The bridge paper's Layer 1 structure inherits this finding: Layer 1a is the refusal-axis JTP triangulation gate, Layer 1b is the orthogonal composite-harm-axis screen. They run in parallel, not as competing columns of a single κ matrix. Practitioners deploying shieldgemma or llama-guard3 as moderation filters in front of LLM serving stacks are correctly using them for Layer 1b purposes (prompt-injection detection, output moderation); mixing them into a Layer 1a JTP κ matrix is the conceptual error that TR148 v2 documents and corrects.

The two findings together give the bridge paper a Layer 1 methodology section that is materially stronger than the original 4-judge plan would have produced. The original plan asked whether single-judge labels suffice for downstream TRs (triangulate verdict: no, multi-judge required) and would have stopped there. The dual-axis finding adds the observation that there are two safety-eval axes operators conflate at their peril, and provides the operational distinction that the certification protocol's Production Guidance bakes in. TR148 v2 thus produces both an operational verdict (Layer 1a triangulate, requires multi-judge majority-vote downstream) and a methodological contribution (Layer 1b orthogonal axis, requires separate certification gate). Both belong in the bridge paper Methods + Discussion sections; both are defensible against reasonable adversarial review.


Limitations & Threats to Validity

Model coverage of the corpus (the source TR145 limitation)

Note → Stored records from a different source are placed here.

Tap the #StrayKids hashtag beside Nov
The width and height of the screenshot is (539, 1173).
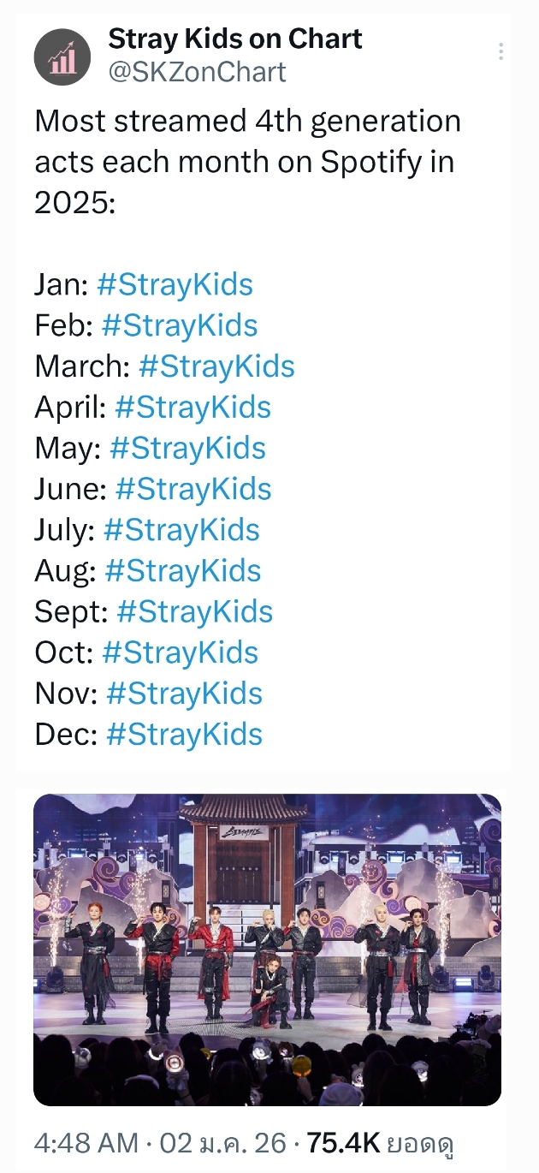click(184, 694)
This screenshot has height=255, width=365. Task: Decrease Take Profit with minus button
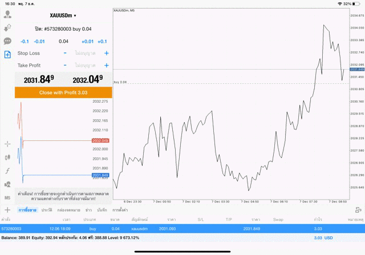(x=65, y=65)
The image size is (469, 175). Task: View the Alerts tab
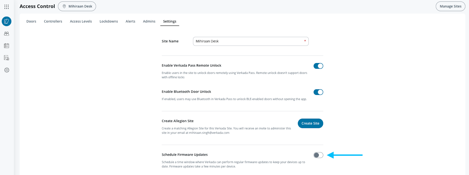pos(130,21)
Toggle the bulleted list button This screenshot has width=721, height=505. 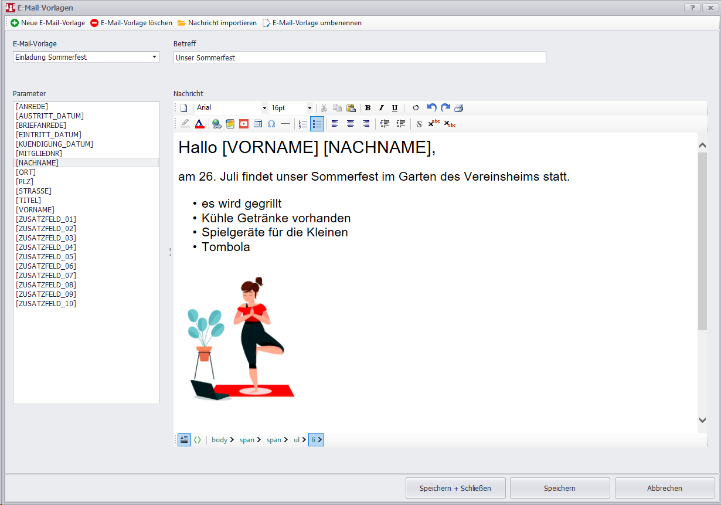click(317, 124)
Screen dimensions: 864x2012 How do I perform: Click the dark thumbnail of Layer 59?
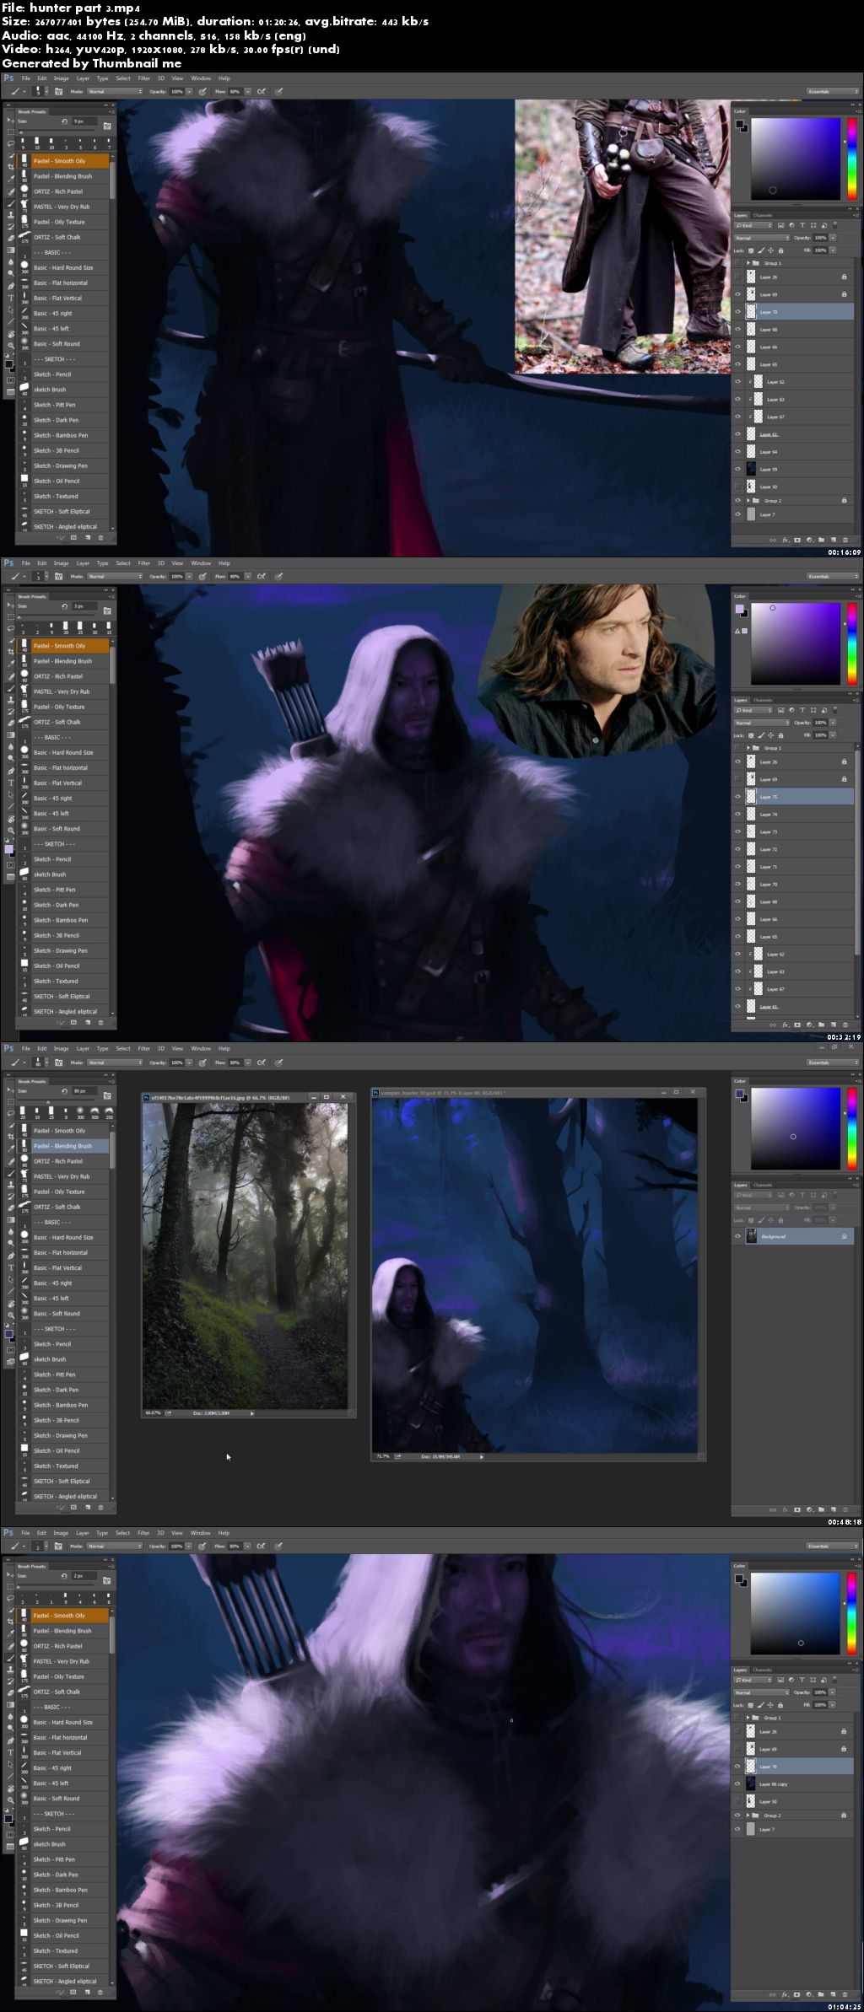(751, 469)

The TR145 corpus is bounded to ≤ 3B-parameter instruction-tuned response models (Llama-3.2-1B-Instruct, Llama-3.2-3B-Instruct, Qwen2.5-1.5B-Instruct). TR148's judge agreement findings inherit that coverage limit: the κ values we report describe how judges disagree on 1B–3B model responses to adversarial prompts. Whether the same κ patterns hold on 7B–70B production-scale models is an open question that TR151 (scale validity) is scoped to answer. The bridge paper's CLAIM_LADDER restricts the TR148 κ values to within-tested-model-scale claims.

Judge model coverage

The TR148 v2 active judges cover three families (Google, Meta, OpenAI partial-only) but not Anthropic (Claude axis deferred to Fellowship). The original JTP framework (TR140 v3.0) reported its highest κ on gemma3 × Claude; TR148 v2 cannot replicate that specific pair on this corpus. When the Fellowship resolves, a TR148 v3 will add the Claude axis and either confirm the cross-corpus generalization or refine the triangulate bucket assignment. The current verdict is robust to that missing pair (claude would have to disagree with both gemma3 AND llama3.1 to substantially shift the corpus-scale κ).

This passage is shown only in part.